In perfect practice, a very sensitive sensor measures the weak Raman-shifted light and filters out the original laser light. Then, a computer system compares the measured spectrum of light to known reference spectra. Once it matches the patterns, it can identify the molecule. Finally, the intensity of the characteristic peaks reflects how much glucose is present. So, a small peak would mean a lower glucose reading and a larger peak would mean a higher glucose reading. It sounds simple, but it’s proven incredibly difficult.
“Among all the noninvasive optical techniques, Raman is an elite one because you can track a specific molecule,” Bresci says. “But the drawback is that the Raman signal is very low in intensity…for every one million photons that get in, just one is a Raman photon.”
Proof of concept
At MIT, Jeon Woong Kang, a research scientist at the university who studies biomedical optics, is leading the noninvasive glucose monitoring project, which Bresci is a part of. Back in 2020, the team proved that they could accurately measure glucose Raman signals directly from the skin. Part of the reason for this breakthrough was that they found they could filter out the unwanted “noise” from other components in body tissue by shining near-infrared light onto the skin at a different angle from the angle they collected the Raman signal.
This was a huge breakthrough, but it required a device the size of a desktop printer. Since that time, his team has been working on making the system smaller. In December of 2025, the MIT team published a study showing that they had successfully created a working device the size of a shoebox, and they tested it against traditional glucose monitors.

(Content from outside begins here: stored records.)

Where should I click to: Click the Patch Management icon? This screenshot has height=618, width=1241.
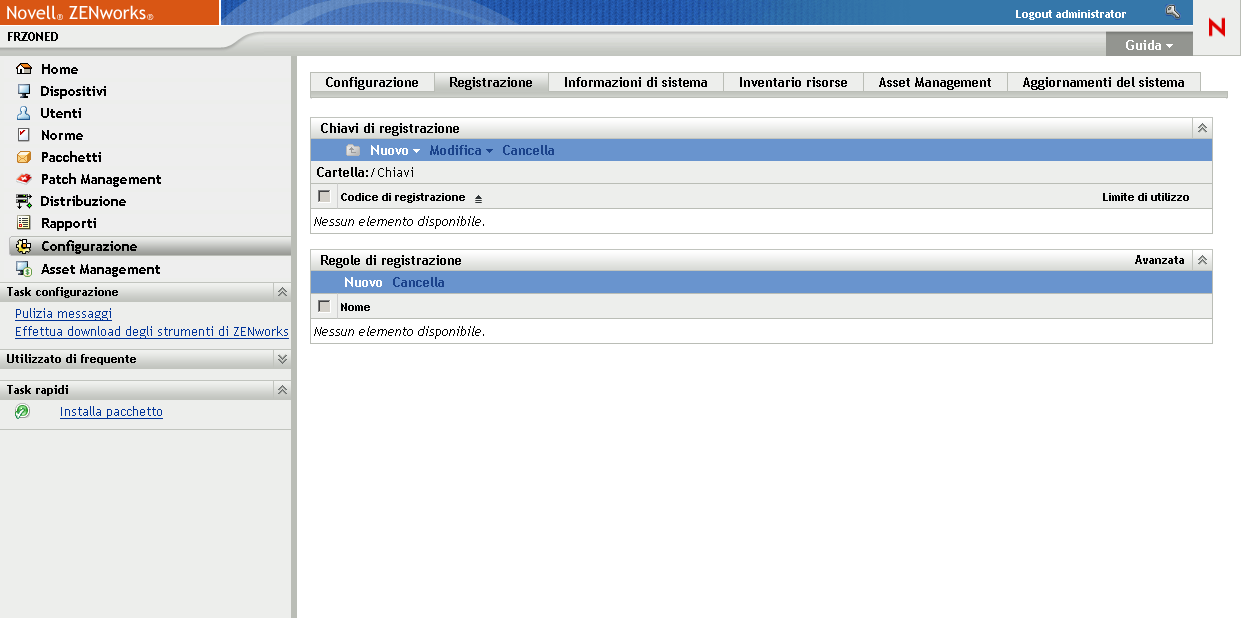(23, 179)
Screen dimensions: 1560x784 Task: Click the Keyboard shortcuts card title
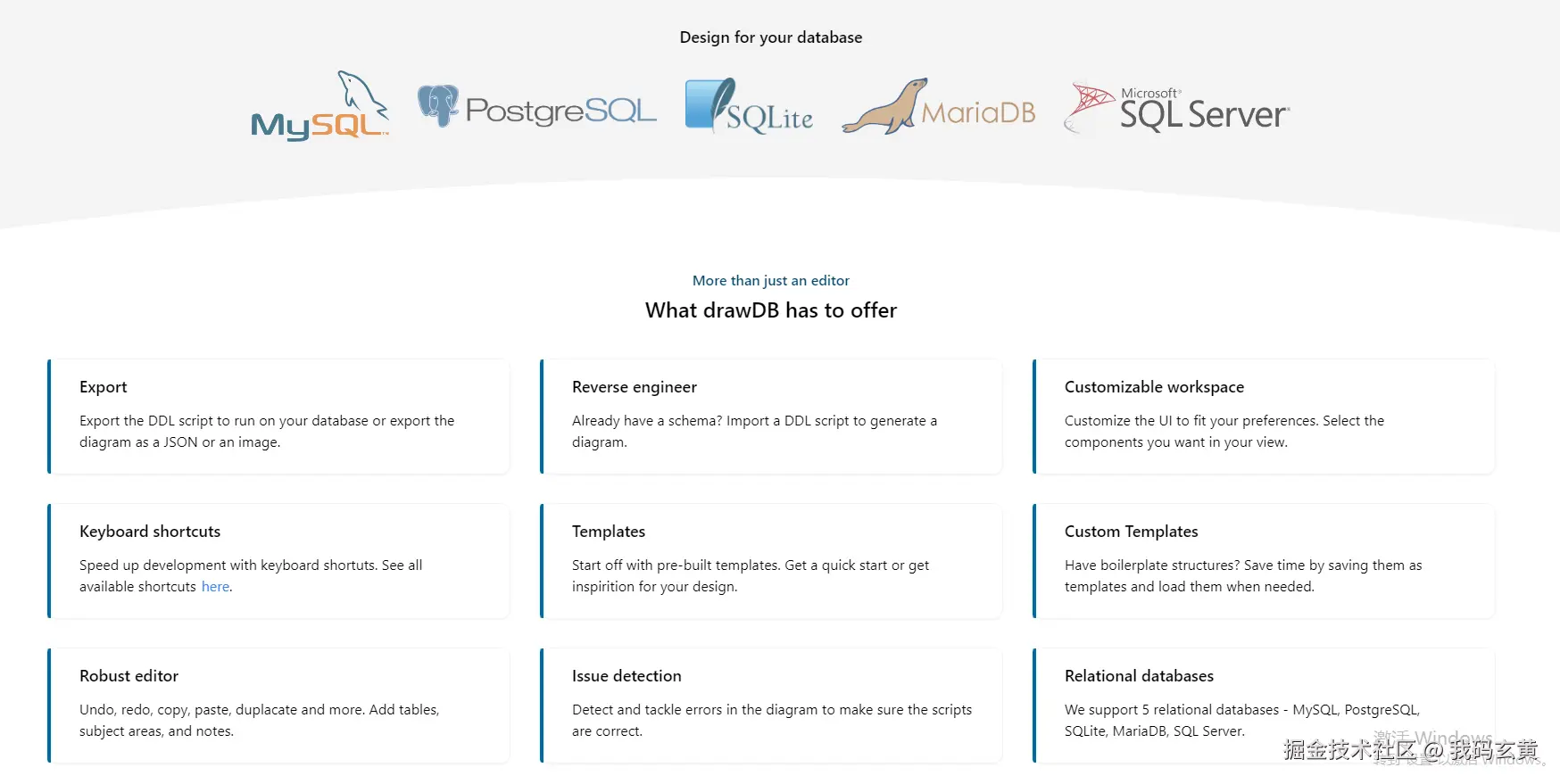(150, 532)
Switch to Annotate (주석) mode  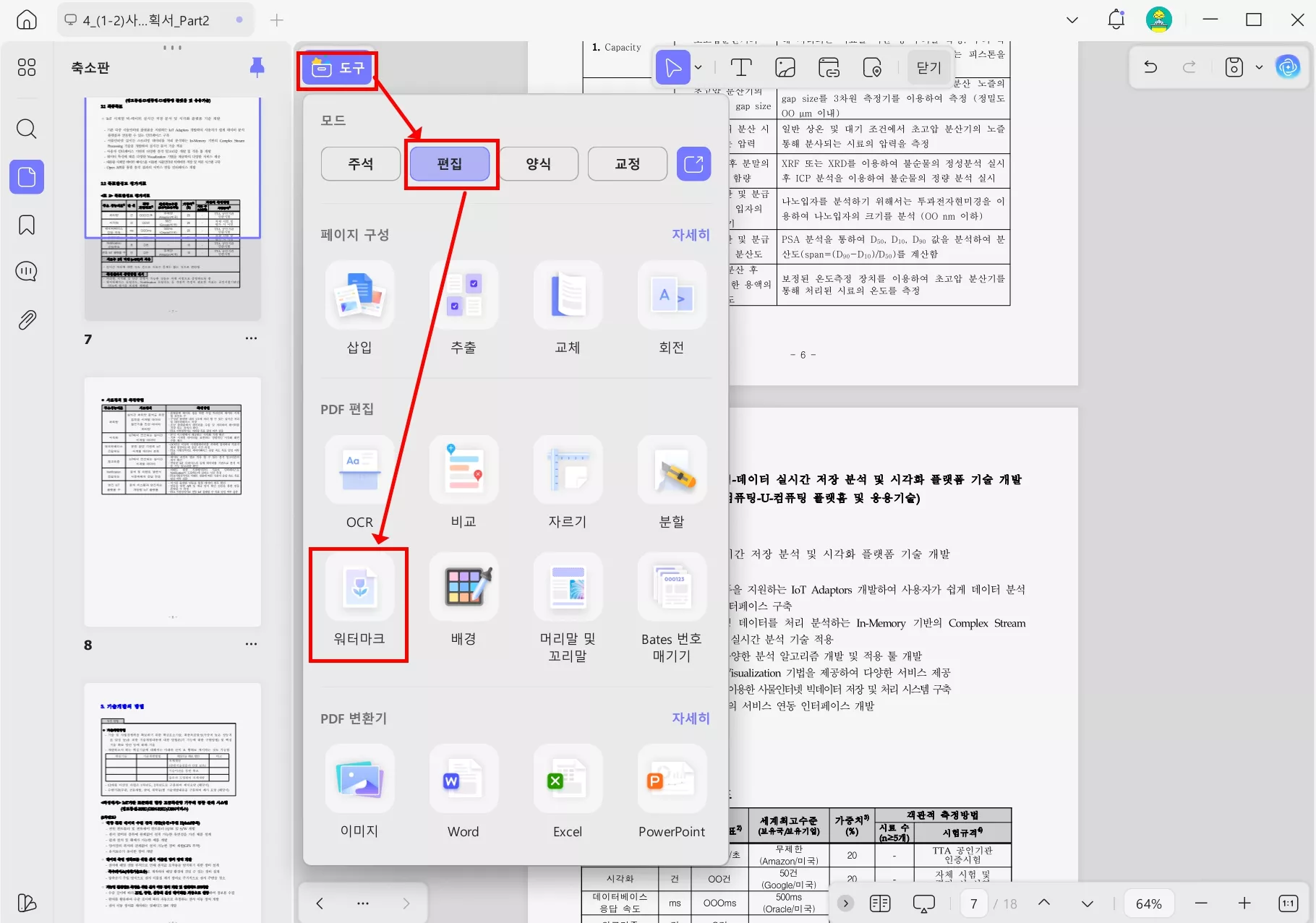tap(361, 164)
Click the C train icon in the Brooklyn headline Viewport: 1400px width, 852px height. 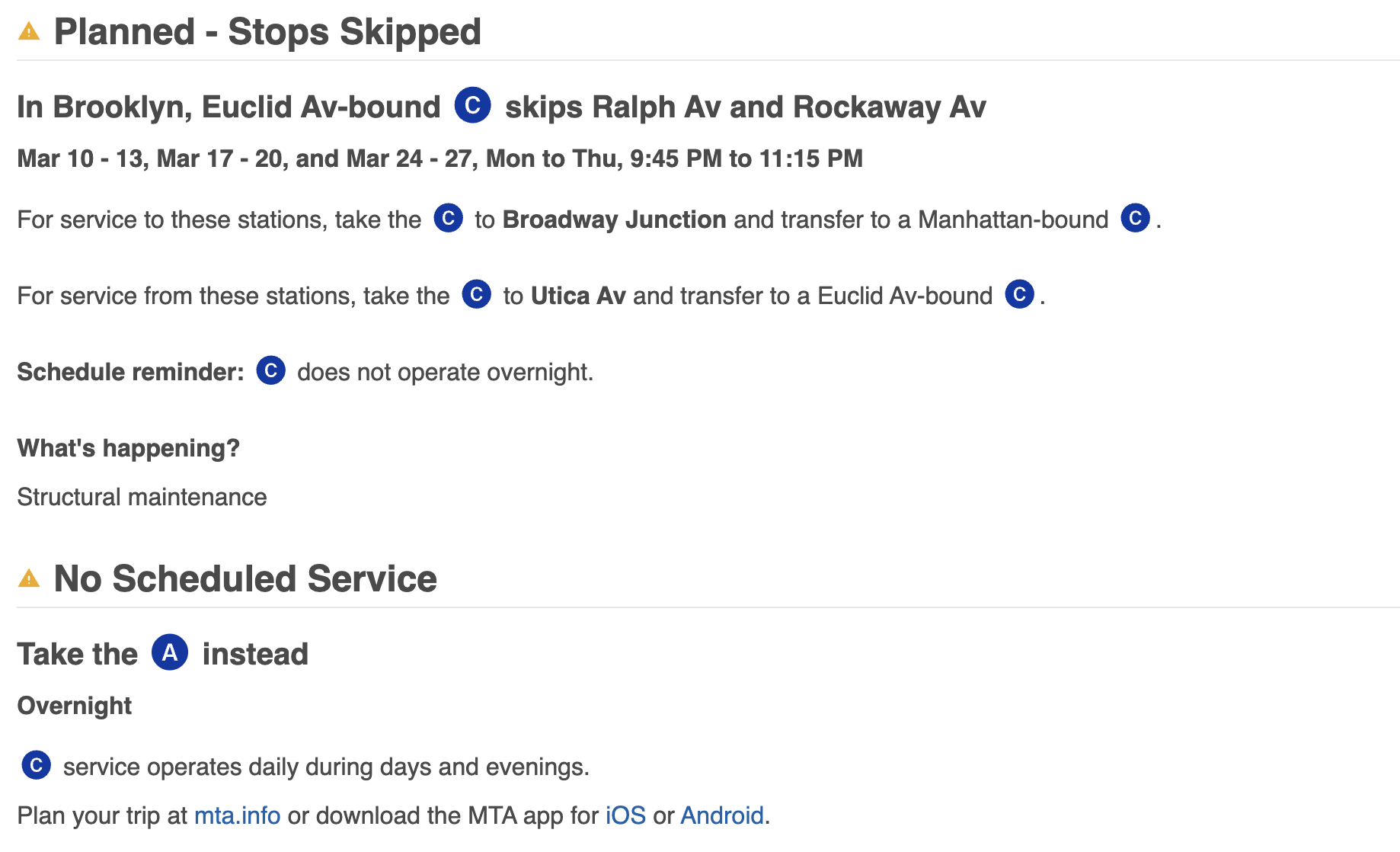coord(472,105)
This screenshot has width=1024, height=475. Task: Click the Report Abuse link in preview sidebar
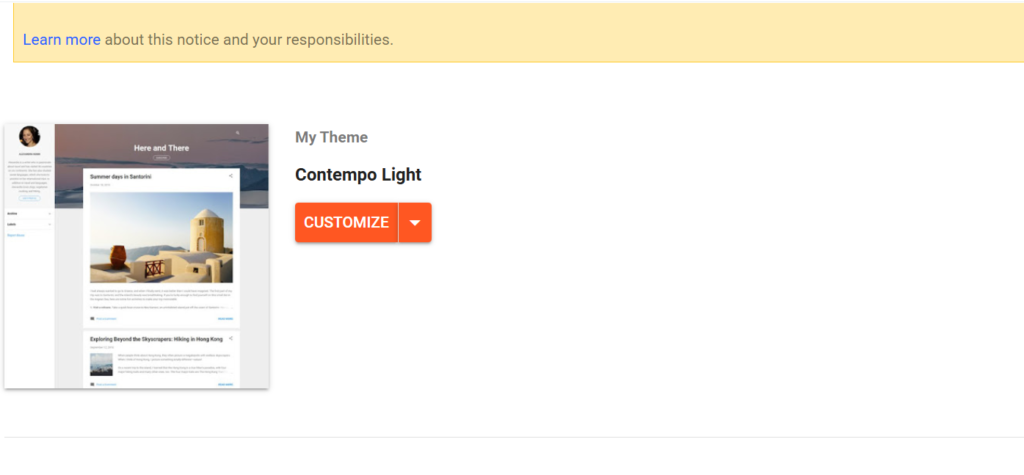pyautogui.click(x=16, y=235)
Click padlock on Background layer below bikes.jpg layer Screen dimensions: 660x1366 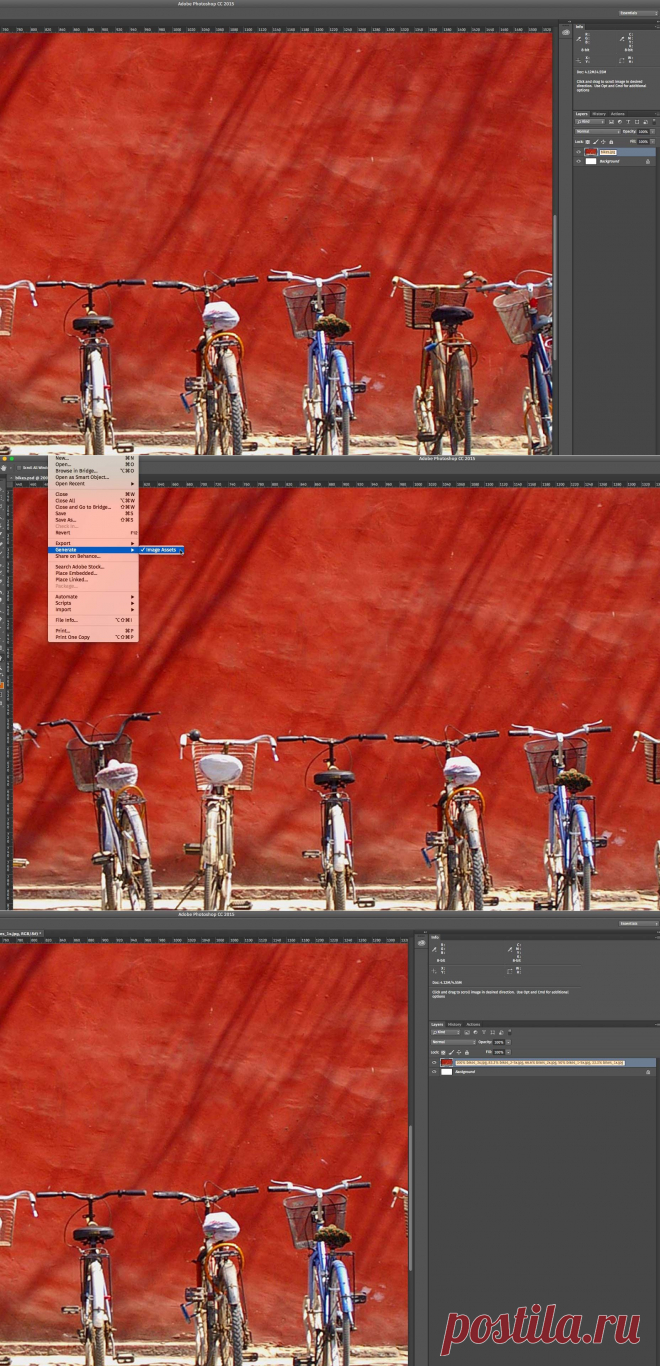(x=648, y=161)
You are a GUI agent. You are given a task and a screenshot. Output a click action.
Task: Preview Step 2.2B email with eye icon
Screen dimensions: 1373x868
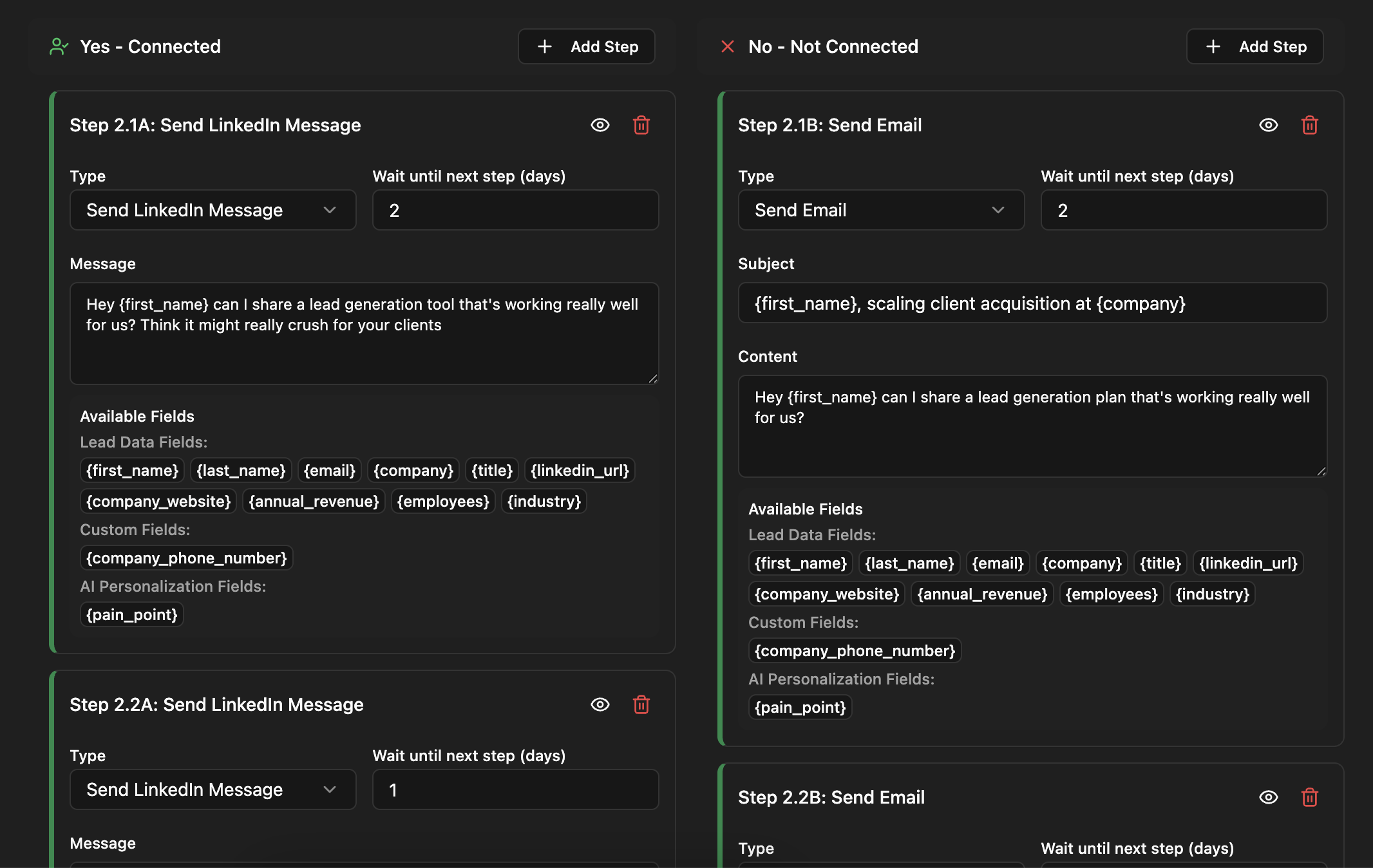(x=1268, y=797)
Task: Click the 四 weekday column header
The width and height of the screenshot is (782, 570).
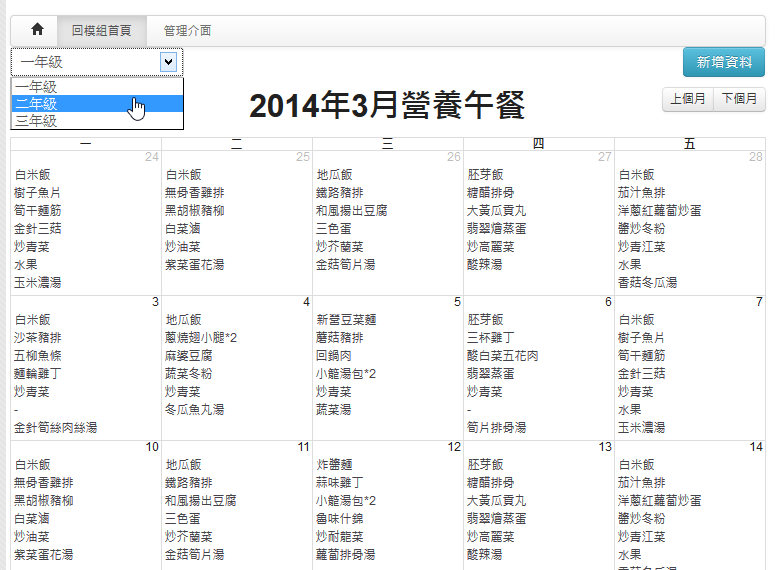Action: pos(538,144)
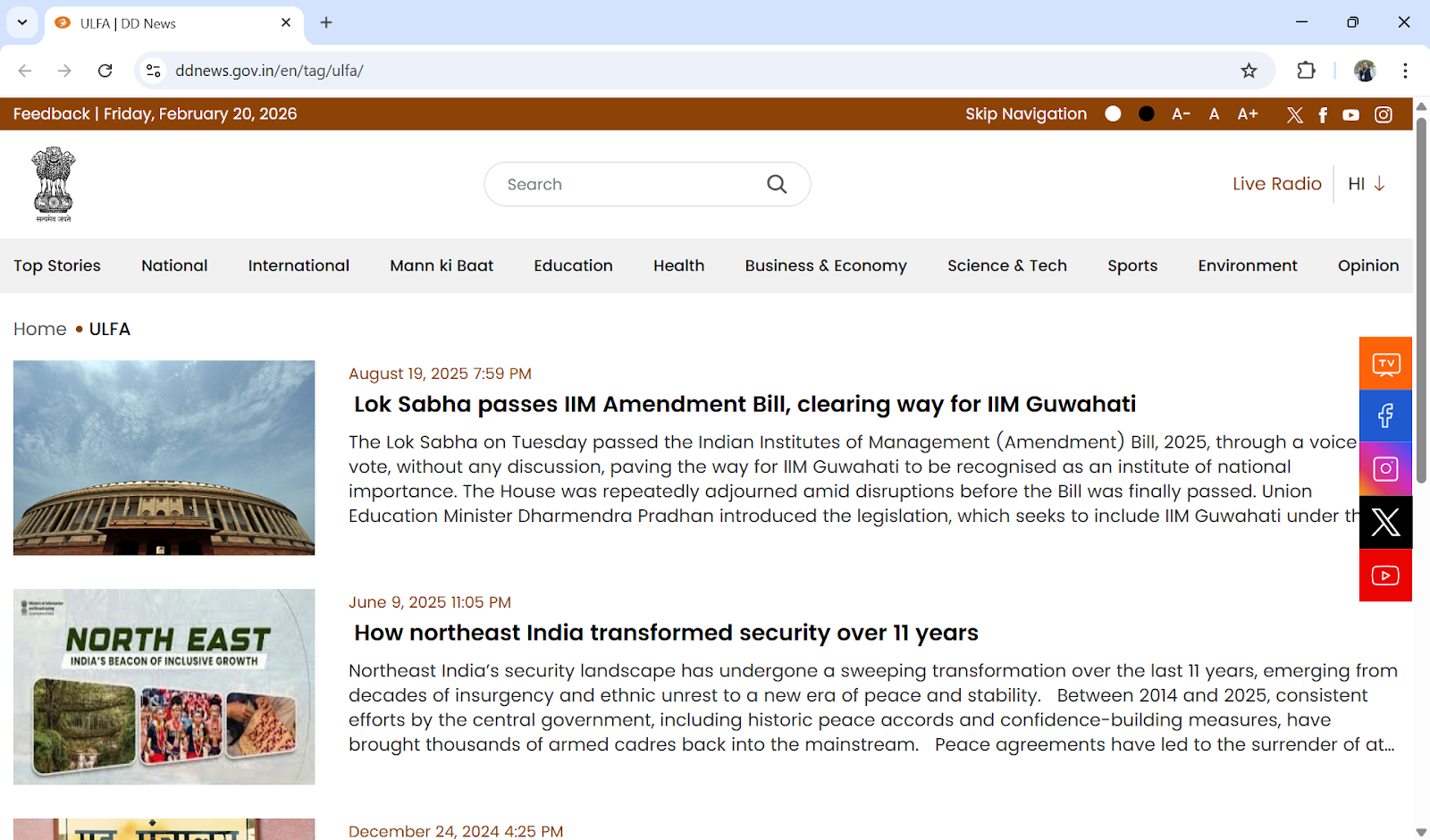This screenshot has width=1430, height=840.
Task: Open the blue Facebook sidebar button
Action: 1385,416
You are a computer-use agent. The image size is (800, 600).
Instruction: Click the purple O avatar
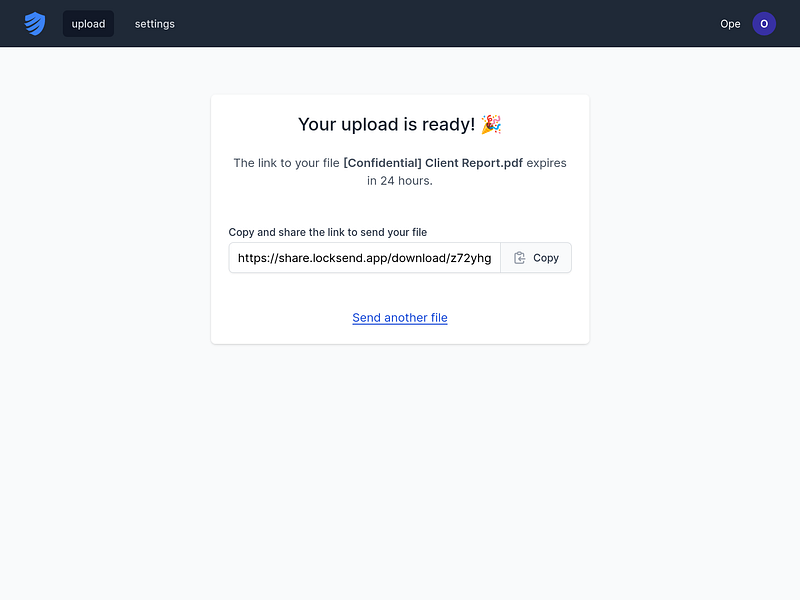(764, 23)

Ideally, it would eventually make its way into a wearable device as small as an Apple Watch or even an Oura smart ring. But that’s still a long way off. Because Raman signals are extremely weak, the system to capture them requires large, highly sensitive optical components like a powerful laser, lenses and filters, and a spectrometer. For glucose sensing specifically, that challenge is multiplied because the glucose signal in skin is tiny compared to other substances around it. The smaller the device, the less light it collects, typically, making it harder to spot glucose (the signal) from all the other noise.
Another part of the problem goes back to one reason why Google’s smart contacts failed. To create a device that measures blood glucose, you need to be incredibly accurate or don’t even bother trying.
Now that the MIT team has a working prototype, their next goals are to continue to make the device even smaller and test it in clinical trials to ensure it is as good as the current gold standard: the finger prick. They’ve turned this part of the development over to a startup company, Apollon, which Kang is a member of.
“Our industry partner, Apollon, has a plan to release the product into the market in the year of 2029 or 2030,” says Kang. “So that’s their timeline, because we need to go through the FDA clearance before selling it in the market.”
The future of noninvasive glucose monitoring depends on whether researchers can shrink an entire laboratory room’s worth of optics into a wearable device.